If Obama is nominated, that ends. He no longer gets to talk exclusively about hope and change and his personal story. He will remain the inexperienced one, but he will also become the one associated with policies that Americans have pretty uniformly rejected in presidential elections as long as I have been old enough to follow them. Maybe that changes in '08, but I don't think it'll be as easy as a lot of my Democratic friends think.

2 comments:

3rd Way said...

The more the Clinton's attack him, and the more he deflects the attacks the clearer he becomes defined as the candidate that can stay above the fray. It could be a winning strategy. With every attack he can just turn and say "I am different, I am what they are not".

I don't understand how anyone could take a hard look at the shenanigans the Clinton's have been up to in the past few weeks and say "Yes, that is my candidate, these are the kind of politics that are going to move my country forward".

The Green Hornet said...

Rick:

I am a fan of yours who would like to comment on this from you:

"For almost 45 years, people have made JFK into whatever they want him to be except the one thing that he undeniably was - a fierce cold warrior. They have been able to do this because, tragically, he was killed before he became whatever he would be as President."

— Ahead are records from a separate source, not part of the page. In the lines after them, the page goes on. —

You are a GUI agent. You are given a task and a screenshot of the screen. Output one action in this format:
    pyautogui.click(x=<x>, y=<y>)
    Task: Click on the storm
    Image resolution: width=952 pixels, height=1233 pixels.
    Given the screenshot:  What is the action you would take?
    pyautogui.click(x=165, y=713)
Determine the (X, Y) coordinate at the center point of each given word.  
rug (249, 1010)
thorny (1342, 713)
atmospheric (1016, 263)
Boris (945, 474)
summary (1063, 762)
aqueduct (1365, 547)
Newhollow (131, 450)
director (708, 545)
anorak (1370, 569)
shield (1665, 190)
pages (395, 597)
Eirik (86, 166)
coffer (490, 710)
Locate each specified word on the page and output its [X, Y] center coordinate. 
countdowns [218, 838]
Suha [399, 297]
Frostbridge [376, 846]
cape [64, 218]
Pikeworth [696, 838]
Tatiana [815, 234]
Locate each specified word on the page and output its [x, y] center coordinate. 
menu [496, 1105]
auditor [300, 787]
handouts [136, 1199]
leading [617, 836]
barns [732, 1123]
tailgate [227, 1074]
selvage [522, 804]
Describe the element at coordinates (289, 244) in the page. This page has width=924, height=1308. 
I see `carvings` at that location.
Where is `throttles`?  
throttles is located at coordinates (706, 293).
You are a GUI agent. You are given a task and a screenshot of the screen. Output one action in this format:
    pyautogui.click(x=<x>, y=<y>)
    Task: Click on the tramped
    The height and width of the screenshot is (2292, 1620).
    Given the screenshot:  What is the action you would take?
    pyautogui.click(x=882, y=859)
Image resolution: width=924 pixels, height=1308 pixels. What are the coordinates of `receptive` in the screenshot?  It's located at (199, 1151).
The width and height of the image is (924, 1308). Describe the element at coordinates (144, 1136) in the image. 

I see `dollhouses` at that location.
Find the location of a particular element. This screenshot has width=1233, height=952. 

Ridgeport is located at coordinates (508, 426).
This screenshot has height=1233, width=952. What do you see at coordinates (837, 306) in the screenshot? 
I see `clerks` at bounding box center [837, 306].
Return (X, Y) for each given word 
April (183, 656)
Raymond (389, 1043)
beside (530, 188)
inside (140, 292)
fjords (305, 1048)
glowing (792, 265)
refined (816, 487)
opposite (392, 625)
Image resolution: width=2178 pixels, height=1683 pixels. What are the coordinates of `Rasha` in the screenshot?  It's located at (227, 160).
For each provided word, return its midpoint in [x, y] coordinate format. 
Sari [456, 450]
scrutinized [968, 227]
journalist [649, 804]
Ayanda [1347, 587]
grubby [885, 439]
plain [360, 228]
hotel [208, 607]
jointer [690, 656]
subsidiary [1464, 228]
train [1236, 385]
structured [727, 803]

As a lawyer, I hope you appreciate this observation: whether "tragically" or not (and I agree it was so), one is always killed or dies before they could become "whatever [they might] be as President" or housewife or husband or lawyer, etc.

The important thing to consider and accept, then, is the fact that in the case of JFK, he did not die before he had become what he was at the time of his death.

We are not here to "dream things that never were" in the life of a particular person, but to see things as they were and/or are.

Imagine, then, JFK claiming to be unashamedly Catholic (as he did) and also having his local priest publish a magazine that proclaimed Malcolm X and Adolph Hitler friends of Christians and Jews. And for JFK to also say that he gets all of his spiritual inspiration and wrote books whose titles came from that priests own lips and to bestow upon such men life achievement awards for "integrity" and blah, blah, blah...

Fine... pick whatever bedfellows you want in politics. Open your arms to people of other faiths, if you choose...

But to call yourself a Christian, to claim that Islam is equally "true" and to ignore the fact that it was Jesus Himself who said that "there is no way to the Father in heaven except through me" is to ignore AN INCONVENIENT TRUTH: that Christianity and Islam are mutually exclusive faiths and both cannot be "true" or the true way to the true God or the true heaven.

I am not looking to elect a pastor or pope or start any sort of theocracy!

But I also want as the leader of my nation a man whose thought processes and intellectual reasoning abilities and ability to speak the truth about his own views are absolutely solid.

Suffice it to say, I could imagine electing a Muslim who was in all other ways excellent and qualified. But if he were to then say that Islam and Christianity were both legitimate ways to God and heaven, I would know that he does not even believe or subscribe to the tenets of his own self-proclaimed faith as a Muslim!

Such a claim reveals that the speaker is either extremely confused, unstable, a liar or fraud!

Haven't we had enough of such things in our world, let alone in our "leaders"?